▶ _About this exercise_
The result should be the lines from the one holding "Urgences : Rist a tout faux ! (103, 2361)" to the final line of the records, retyped exactly.

◆ ◆ ◆ ◆ ◆ ◆ ◆

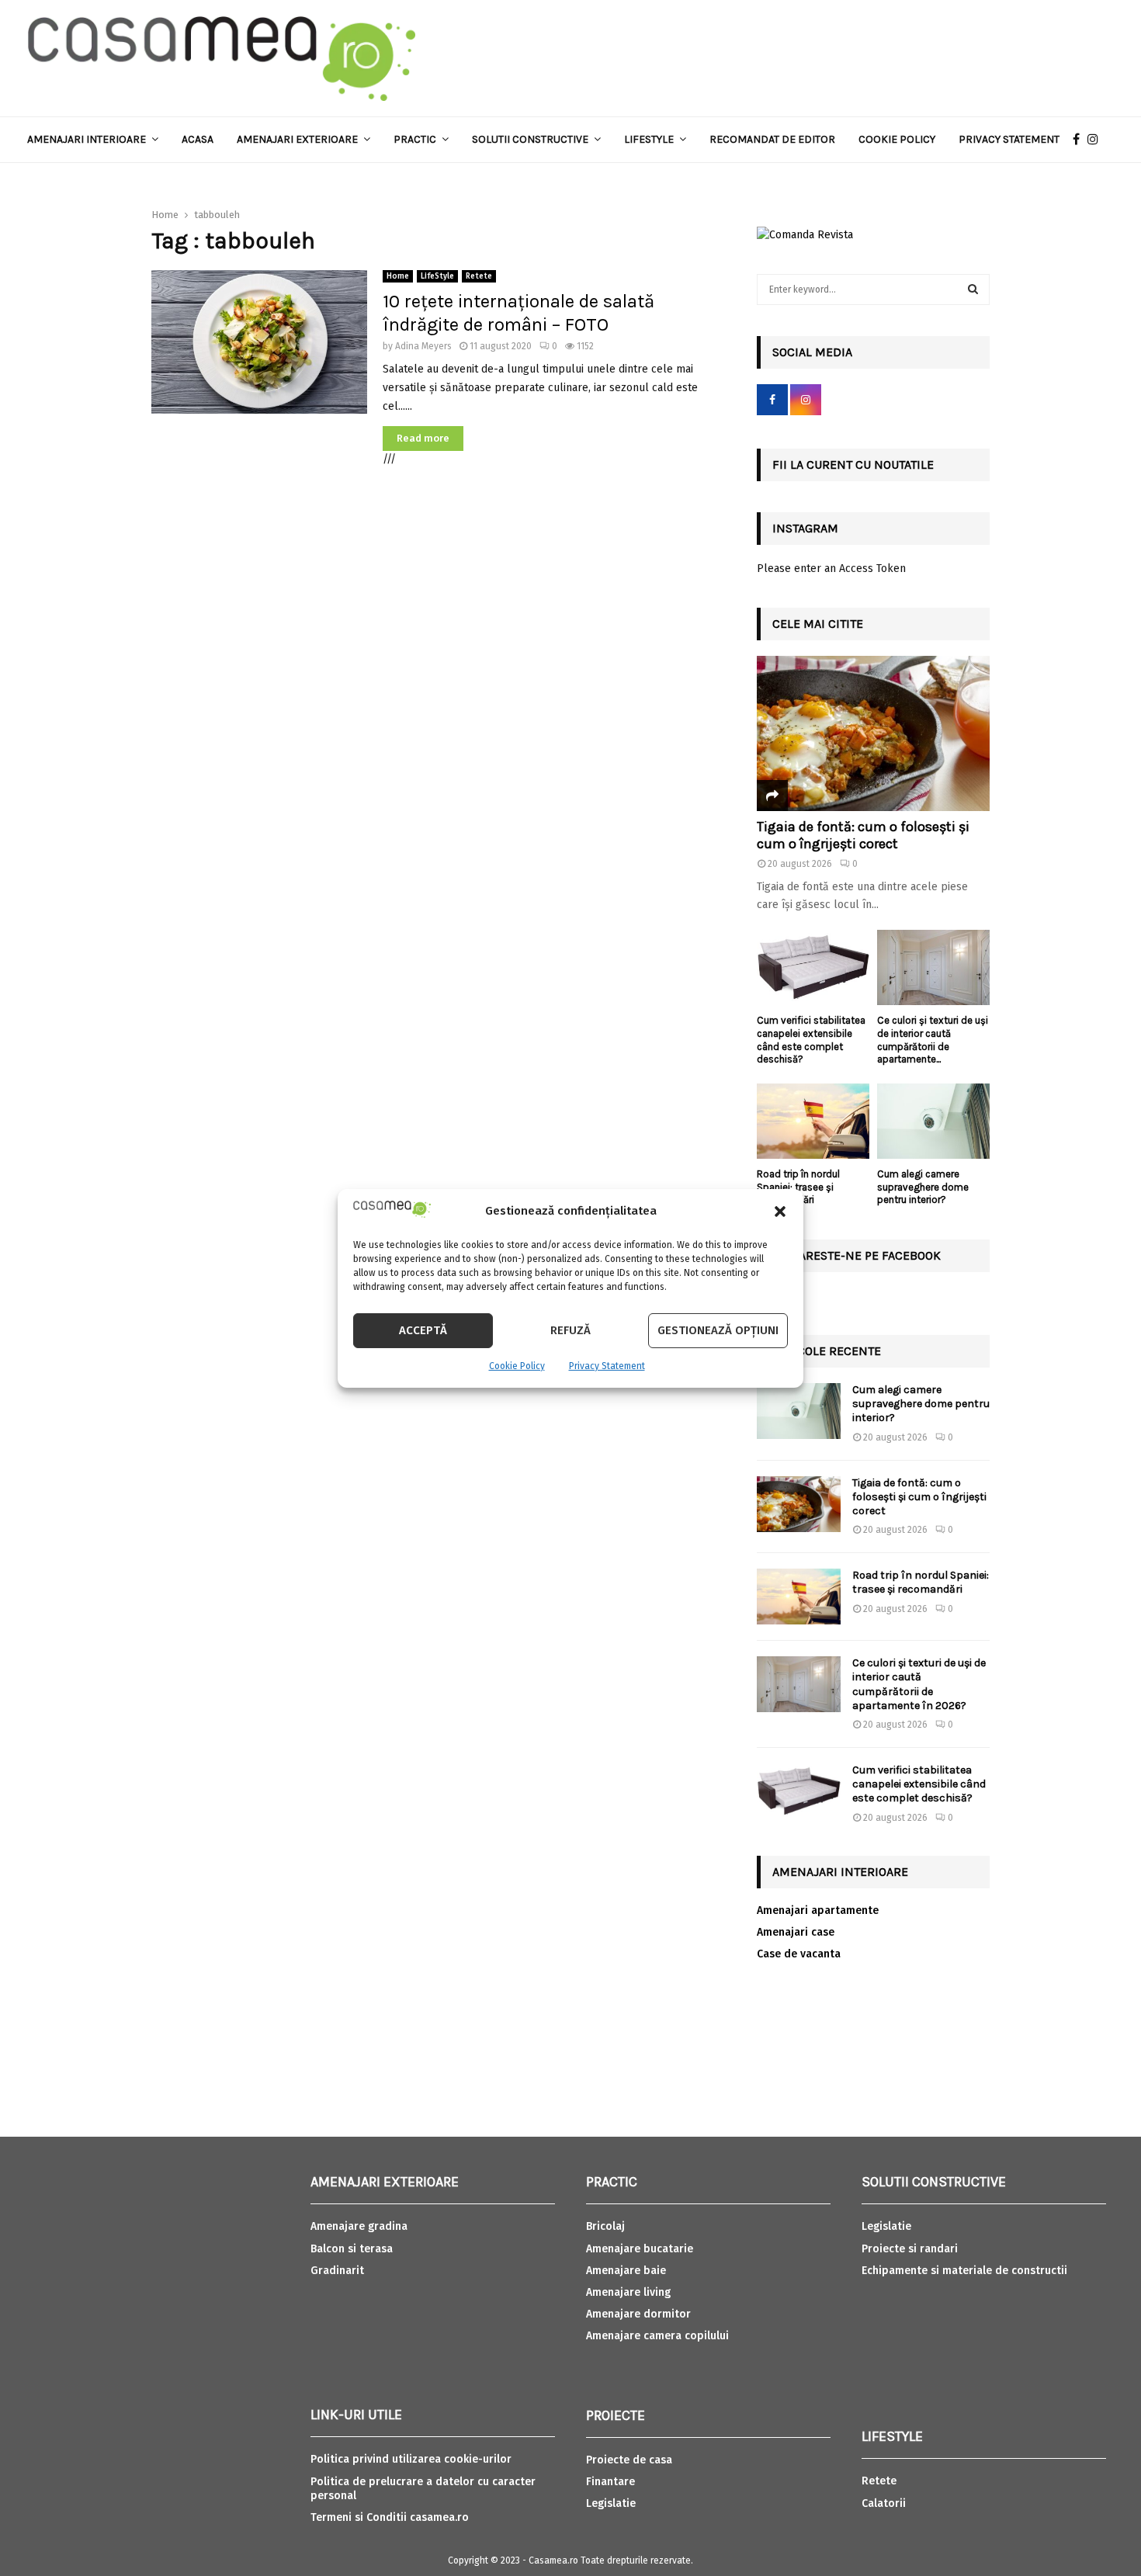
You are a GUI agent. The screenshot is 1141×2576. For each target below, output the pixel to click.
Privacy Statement (607, 1366)
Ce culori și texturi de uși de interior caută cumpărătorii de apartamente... (932, 1039)
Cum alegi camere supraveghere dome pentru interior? (923, 1187)
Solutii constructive (530, 139)
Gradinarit (337, 2270)
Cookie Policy (517, 1366)
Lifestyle (649, 139)
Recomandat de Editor (772, 139)
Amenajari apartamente (818, 1910)
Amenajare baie (626, 2270)
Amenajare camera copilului (657, 2335)
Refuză (570, 1330)
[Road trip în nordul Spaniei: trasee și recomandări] (813, 1121)
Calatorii (884, 2503)
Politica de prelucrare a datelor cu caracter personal (423, 2488)
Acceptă (423, 1330)
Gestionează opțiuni (718, 1330)
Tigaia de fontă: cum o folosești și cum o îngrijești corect (863, 835)
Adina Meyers (423, 346)
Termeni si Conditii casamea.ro (389, 2517)
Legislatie (611, 2503)
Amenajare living (628, 2292)
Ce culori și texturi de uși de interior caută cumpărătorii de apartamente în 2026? (919, 1684)
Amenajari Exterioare (297, 139)
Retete (479, 276)
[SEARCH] (973, 289)
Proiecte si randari (910, 2248)
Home (398, 276)
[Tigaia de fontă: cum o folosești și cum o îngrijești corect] (873, 733)
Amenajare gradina (359, 2226)
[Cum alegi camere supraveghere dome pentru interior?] (933, 1121)
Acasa (197, 139)
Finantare (610, 2481)
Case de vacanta (799, 1954)
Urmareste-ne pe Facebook (856, 1255)
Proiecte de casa (629, 2460)
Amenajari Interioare (86, 139)
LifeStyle (437, 276)
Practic (415, 139)
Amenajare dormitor (638, 2314)
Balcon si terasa (351, 2248)
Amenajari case (795, 1932)
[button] (780, 1211)
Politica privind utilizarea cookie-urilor (411, 2459)
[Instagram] (1096, 139)
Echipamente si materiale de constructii (964, 2270)
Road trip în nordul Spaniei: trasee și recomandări (798, 1187)
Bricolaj (605, 2226)
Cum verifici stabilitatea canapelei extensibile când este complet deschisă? (811, 1039)
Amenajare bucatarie (639, 2248)
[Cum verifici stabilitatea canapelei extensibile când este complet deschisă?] (813, 967)
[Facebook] (1080, 139)
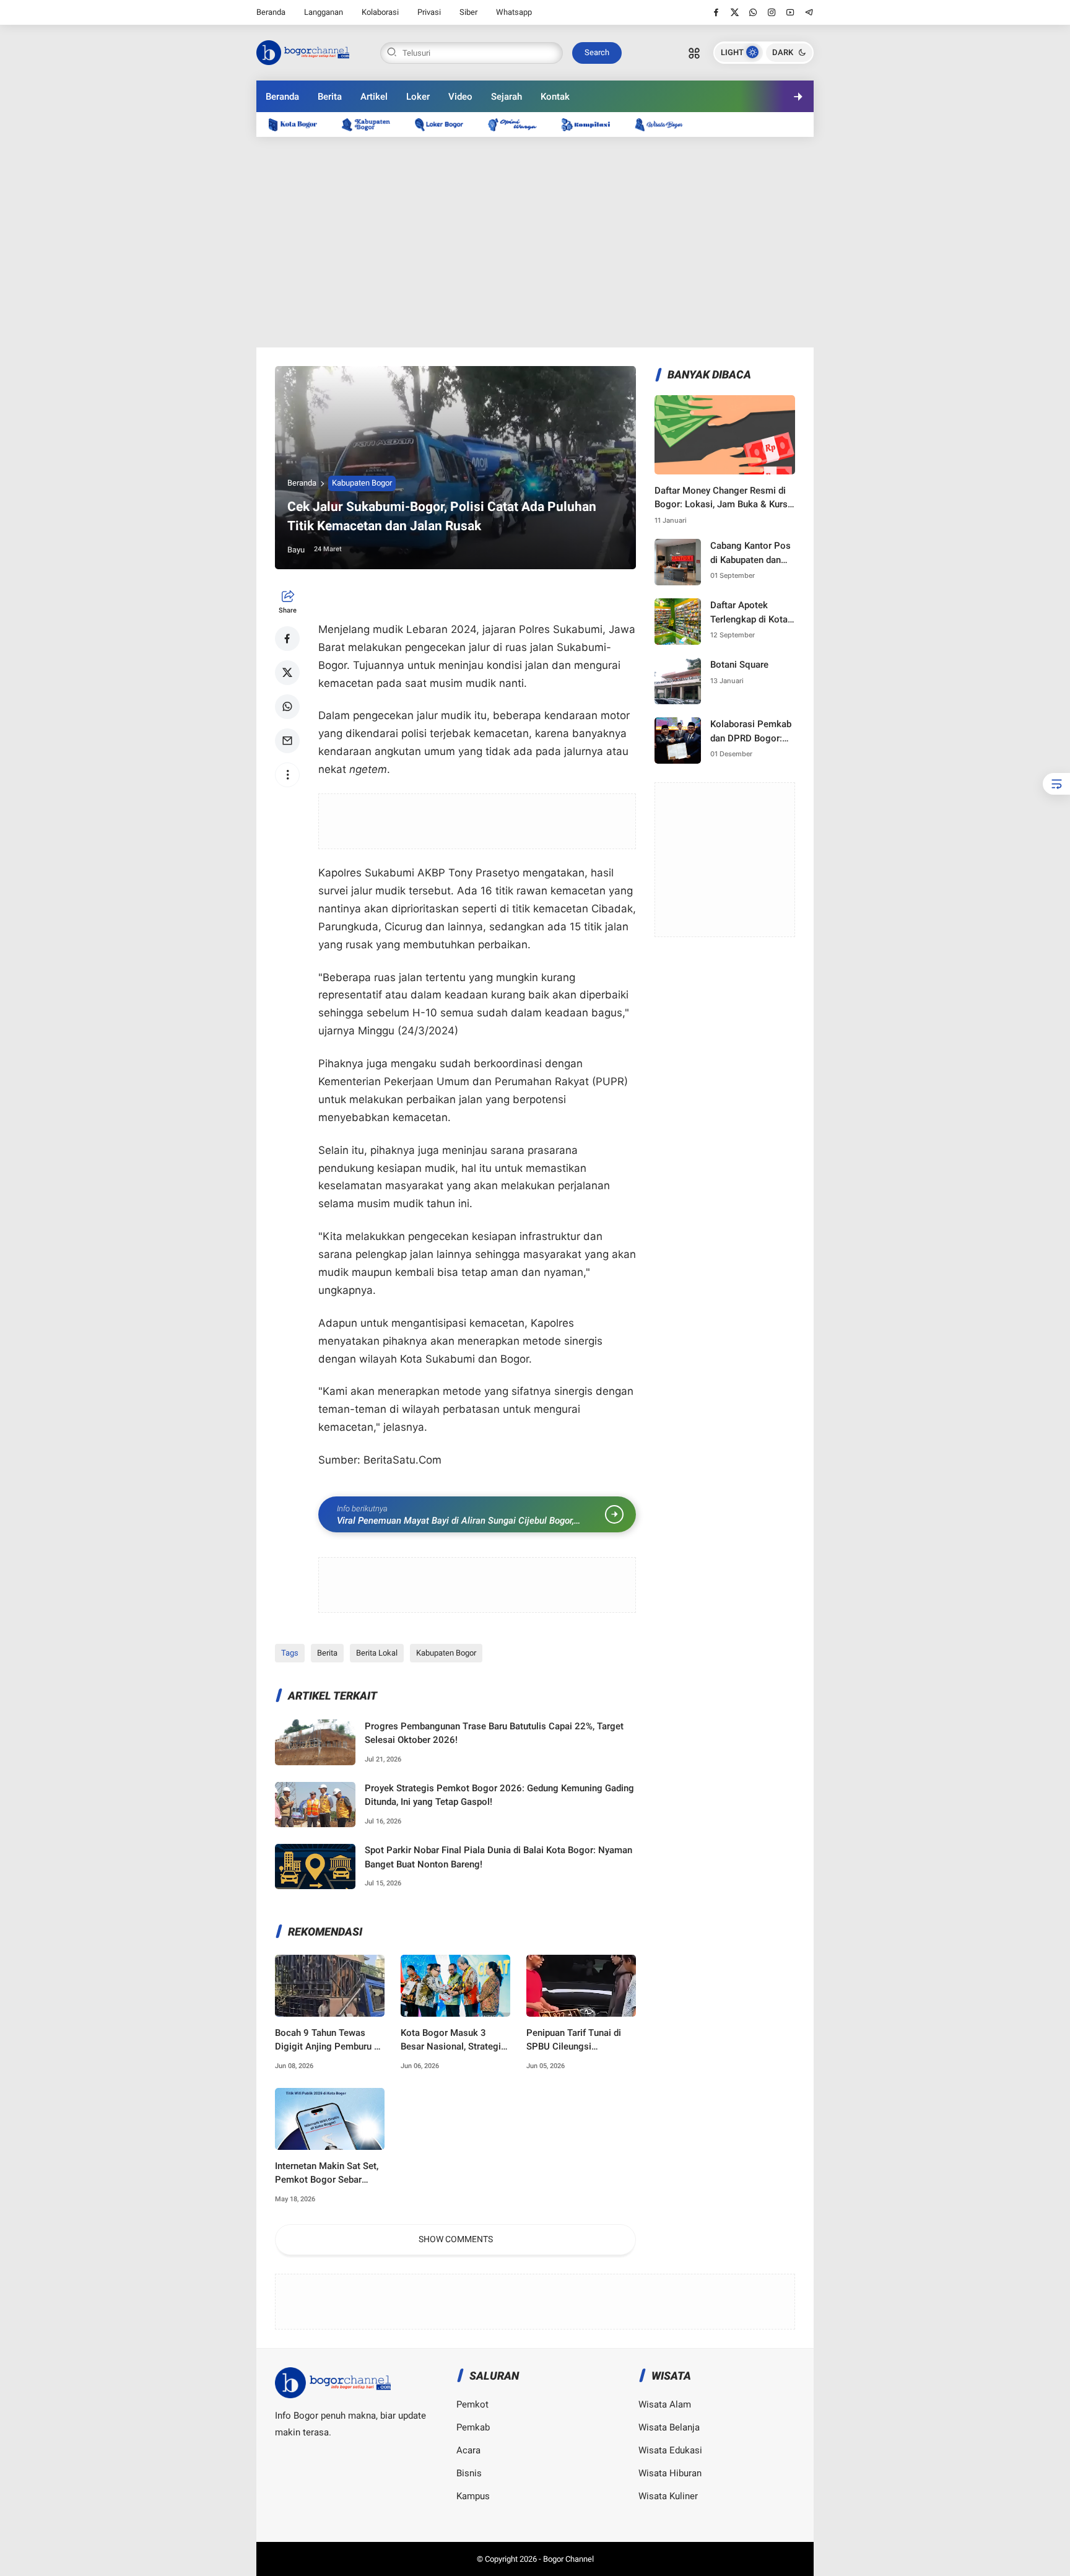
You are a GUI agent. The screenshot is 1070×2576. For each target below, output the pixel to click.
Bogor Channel (568, 2559)
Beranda (270, 12)
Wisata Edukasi (670, 2450)
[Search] (694, 52)
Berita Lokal (377, 1652)
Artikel (374, 96)
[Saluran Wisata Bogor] (665, 124)
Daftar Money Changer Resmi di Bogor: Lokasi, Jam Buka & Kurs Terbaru (721, 498)
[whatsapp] (753, 12)
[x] (734, 12)
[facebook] (716, 12)
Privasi (429, 12)
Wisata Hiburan (670, 2473)
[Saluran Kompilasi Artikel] (592, 124)
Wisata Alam (664, 2404)
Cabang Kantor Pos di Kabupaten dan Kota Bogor (750, 553)
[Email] (287, 740)
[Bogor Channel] (302, 51)
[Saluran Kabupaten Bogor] (372, 124)
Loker (418, 96)
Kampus (473, 2496)
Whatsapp (514, 12)
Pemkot (472, 2404)
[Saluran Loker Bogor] (445, 124)
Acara (468, 2450)
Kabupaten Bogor (362, 482)
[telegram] (809, 12)
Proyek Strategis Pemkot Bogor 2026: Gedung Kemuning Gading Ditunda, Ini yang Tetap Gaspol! (499, 1795)
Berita (330, 96)
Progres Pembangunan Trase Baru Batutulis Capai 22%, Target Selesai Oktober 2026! (494, 1733)
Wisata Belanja (669, 2427)
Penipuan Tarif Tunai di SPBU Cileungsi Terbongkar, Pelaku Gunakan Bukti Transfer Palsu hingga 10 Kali (574, 2040)
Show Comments (456, 2239)
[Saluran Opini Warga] (518, 124)
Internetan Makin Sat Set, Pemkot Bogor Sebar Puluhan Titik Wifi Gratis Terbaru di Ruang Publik (326, 2173)
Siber (468, 12)
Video (460, 96)
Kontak (555, 96)
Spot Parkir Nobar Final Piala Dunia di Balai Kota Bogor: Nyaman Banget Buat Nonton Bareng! (498, 1857)
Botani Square (739, 664)
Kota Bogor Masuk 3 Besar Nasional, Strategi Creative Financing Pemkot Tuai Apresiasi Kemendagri (451, 2040)
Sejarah (506, 96)
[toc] (1056, 784)
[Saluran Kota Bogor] (299, 124)
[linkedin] (636, 1276)
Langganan (323, 12)
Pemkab (473, 2427)
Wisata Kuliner (668, 2496)
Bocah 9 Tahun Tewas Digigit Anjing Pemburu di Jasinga (328, 2040)
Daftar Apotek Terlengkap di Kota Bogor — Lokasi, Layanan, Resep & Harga (749, 613)
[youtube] (790, 12)
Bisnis (469, 2473)
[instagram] (771, 12)
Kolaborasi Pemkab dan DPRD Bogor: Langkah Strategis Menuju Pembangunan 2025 (752, 731)
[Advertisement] (535, 242)
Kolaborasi (380, 12)
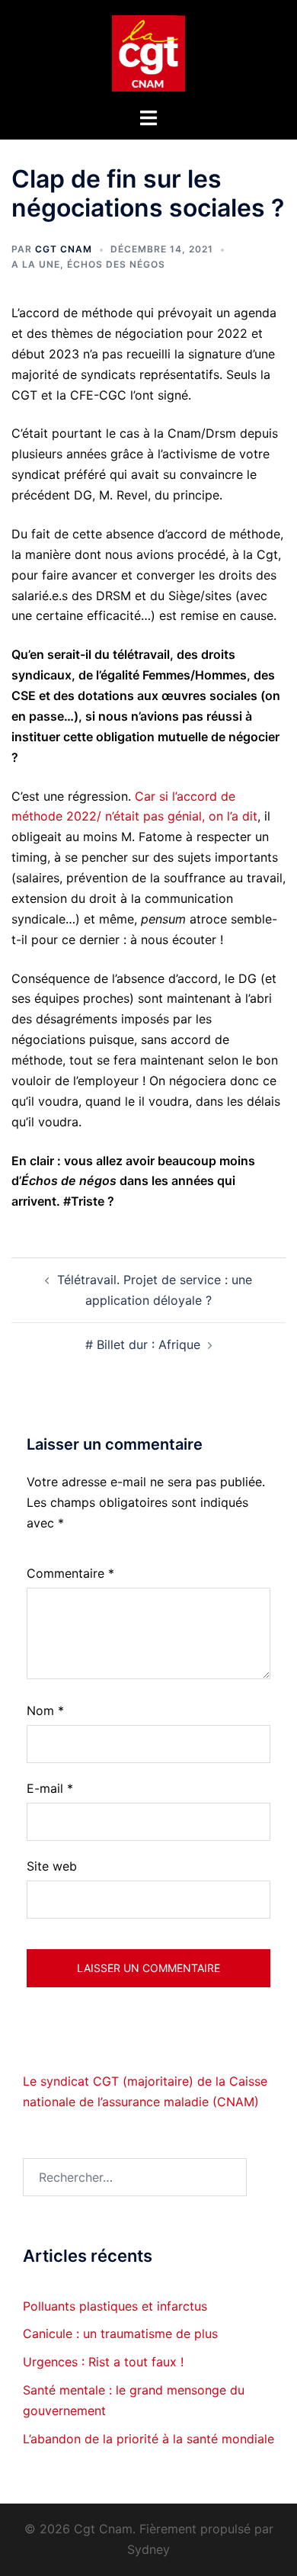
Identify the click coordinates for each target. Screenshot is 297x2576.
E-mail (50, 1788)
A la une (35, 264)
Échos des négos (116, 264)
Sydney (148, 2549)
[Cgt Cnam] (148, 51)
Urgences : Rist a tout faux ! (103, 2361)
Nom (45, 1710)
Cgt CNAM (63, 249)
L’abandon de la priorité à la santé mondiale (148, 2438)
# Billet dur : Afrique (142, 1344)
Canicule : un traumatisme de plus (120, 2333)
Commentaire (70, 1573)
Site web (52, 1866)
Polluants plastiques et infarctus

◆ ◆ ◆ ◆ ◆ ◆ ◆

▶ _Expected answer_
Urgences : Rist a tout faux ! (103, 2361)
Nom (45, 1710)
Cgt CNAM (63, 249)
L’abandon de la priorité à la santé mondiale (148, 2438)
# Billet dur : Afrique (142, 1344)
Canicule : un traumatisme de plus (120, 2333)
Commentaire (70, 1573)
Site web (52, 1866)
Polluants plastiques et infarctus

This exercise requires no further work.